Where a line holds the word "click", copy that line from the data below.

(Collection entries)
* * * * *

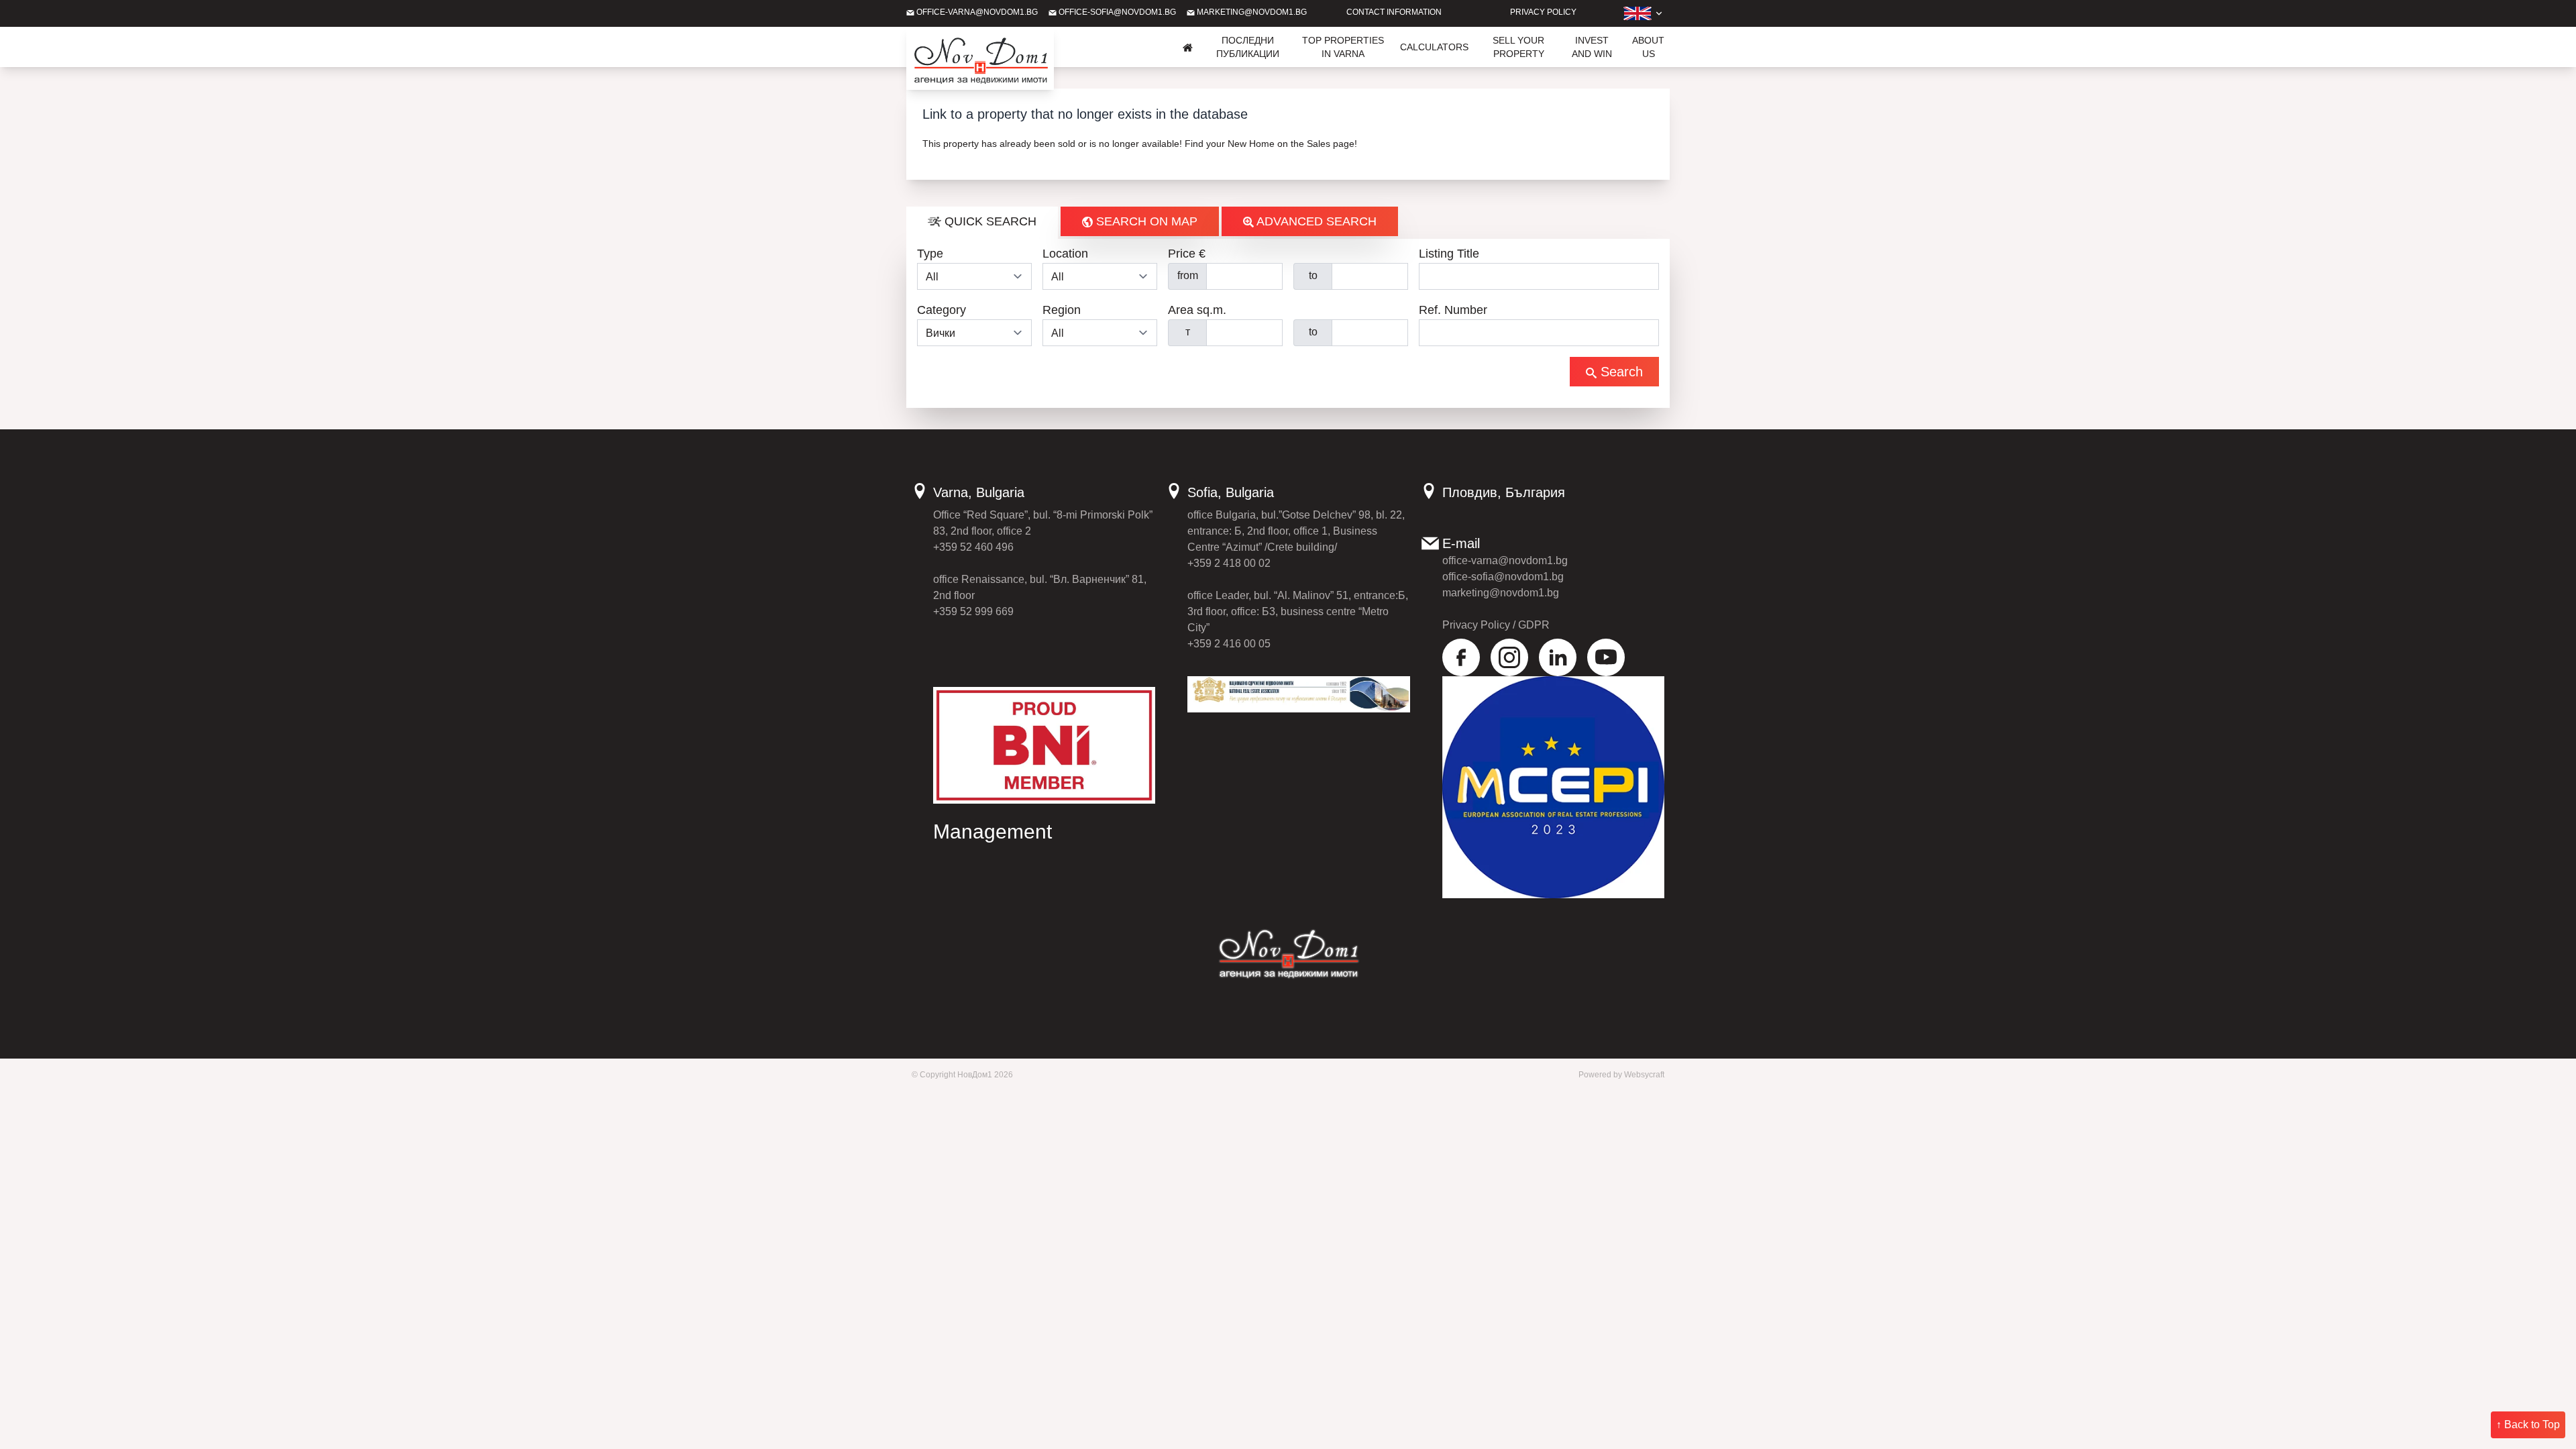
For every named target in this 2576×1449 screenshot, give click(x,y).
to (1313, 275)
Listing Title (1449, 253)
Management (992, 831)
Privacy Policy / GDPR (1496, 625)
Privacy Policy (1543, 12)
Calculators (1434, 47)
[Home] (1188, 47)
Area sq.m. (1197, 310)
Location (1065, 253)
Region (1061, 310)
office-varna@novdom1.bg (976, 12)
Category (941, 310)
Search (1620, 371)
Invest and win (1592, 47)
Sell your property (1518, 47)
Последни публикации (1247, 47)
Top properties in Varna (1343, 47)
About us (1648, 47)
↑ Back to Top (2528, 1424)
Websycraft (1644, 1074)
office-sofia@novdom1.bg (1116, 12)
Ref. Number (1453, 310)
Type (930, 253)
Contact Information (1394, 12)
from (1187, 275)
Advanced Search (1315, 221)
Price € (1186, 253)
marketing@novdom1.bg (1251, 12)
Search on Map (1145, 221)
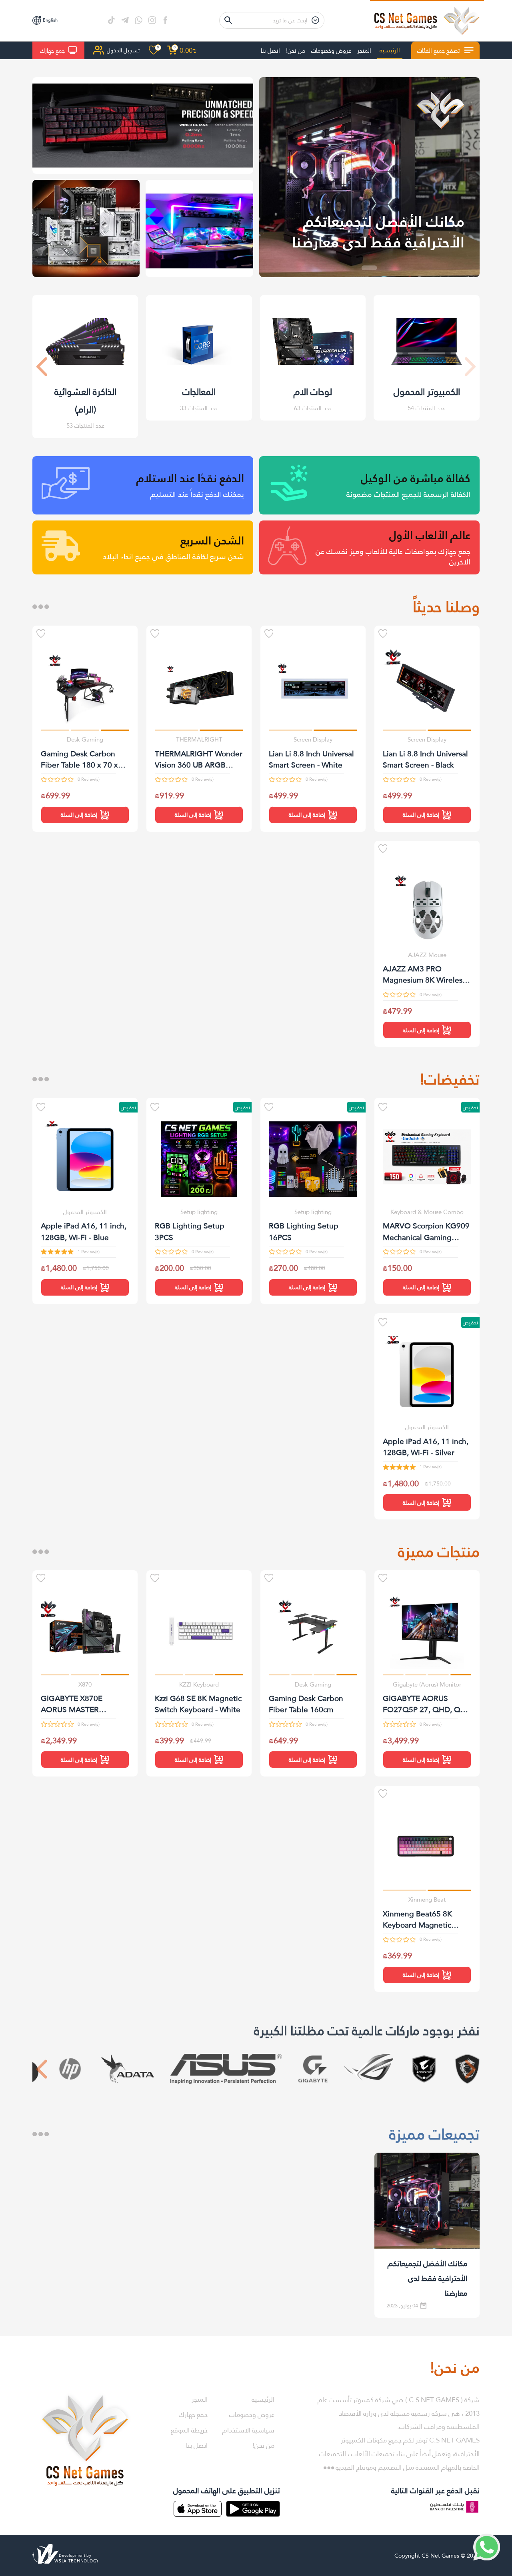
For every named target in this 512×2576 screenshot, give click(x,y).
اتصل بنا (270, 50)
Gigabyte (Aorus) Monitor (427, 1684)
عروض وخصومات (331, 50)
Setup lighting (313, 1212)
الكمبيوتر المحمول (85, 1212)
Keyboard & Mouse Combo (427, 1212)
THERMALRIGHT (199, 739)
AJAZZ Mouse (427, 955)
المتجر (364, 50)
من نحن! (295, 50)
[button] (41, 366)
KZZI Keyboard (199, 1684)
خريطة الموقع (189, 2430)
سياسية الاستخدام (248, 2430)
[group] (369, 177)
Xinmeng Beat (427, 1899)
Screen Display (427, 739)
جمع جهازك (52, 50)
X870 (85, 1684)
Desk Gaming (85, 739)
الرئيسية (390, 50)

* * * * *

Response to this exercise:
For every named target in this 2576×1449 screenshot, give click(x,y).
For every named target in this 512×2576 screenshot, give click(x,y).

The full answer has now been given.